*** Block opens ***

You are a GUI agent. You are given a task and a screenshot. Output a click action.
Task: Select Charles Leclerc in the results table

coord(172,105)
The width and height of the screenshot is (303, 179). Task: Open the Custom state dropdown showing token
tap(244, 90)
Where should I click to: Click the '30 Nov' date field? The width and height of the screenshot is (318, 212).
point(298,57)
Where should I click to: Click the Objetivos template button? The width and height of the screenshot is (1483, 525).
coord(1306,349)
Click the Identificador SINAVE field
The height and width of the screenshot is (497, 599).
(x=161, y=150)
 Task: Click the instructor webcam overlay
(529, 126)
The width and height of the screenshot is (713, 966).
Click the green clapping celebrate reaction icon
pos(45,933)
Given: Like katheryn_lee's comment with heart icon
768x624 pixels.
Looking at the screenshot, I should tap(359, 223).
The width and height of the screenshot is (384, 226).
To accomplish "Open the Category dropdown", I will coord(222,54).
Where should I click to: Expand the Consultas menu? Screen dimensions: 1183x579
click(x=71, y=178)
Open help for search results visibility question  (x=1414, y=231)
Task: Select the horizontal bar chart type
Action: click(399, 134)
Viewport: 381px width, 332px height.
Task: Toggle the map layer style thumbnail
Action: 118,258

*** Block closes ***

• [Problem requirements]
Each record must be transcribed word for word.

• [Task output]
You are a GUI agent. You are given a task and a screenshot. Output a click action.
Task: Select Charles Leclerc in the results table

coord(172,105)
The width and height of the screenshot is (303, 179). Task: Open the Custom state dropdown showing token
tap(244, 90)
Where should I click to: Click the '30 Nov' date field? The width and height of the screenshot is (318, 212).
point(298,57)
Where should I click to: Click the Objetivos template button? The width and height of the screenshot is (1483, 525).
coord(1306,349)
Click the Identificador SINAVE field
The height and width of the screenshot is (497, 599).
(x=161, y=150)
 Task: Click the instructor webcam overlay
(529, 126)
The width and height of the screenshot is (713, 966).
Click the green clapping celebrate reaction icon
pos(45,933)
Given: Like katheryn_lee's comment with heart icon
768x624 pixels.
Looking at the screenshot, I should tap(359, 223).
The width and height of the screenshot is (384, 226).
To accomplish "Open the Category dropdown", I will coord(222,54).
Where should I click to: Expand the Consultas menu? Screen dimensions: 1183x579
click(x=71, y=178)
Open help for search results visibility question  (x=1414, y=231)
Task: Select the horizontal bar chart type
Action: click(399, 134)
Viewport: 381px width, 332px height.
Task: Toggle the map layer style thumbnail
Action: 118,258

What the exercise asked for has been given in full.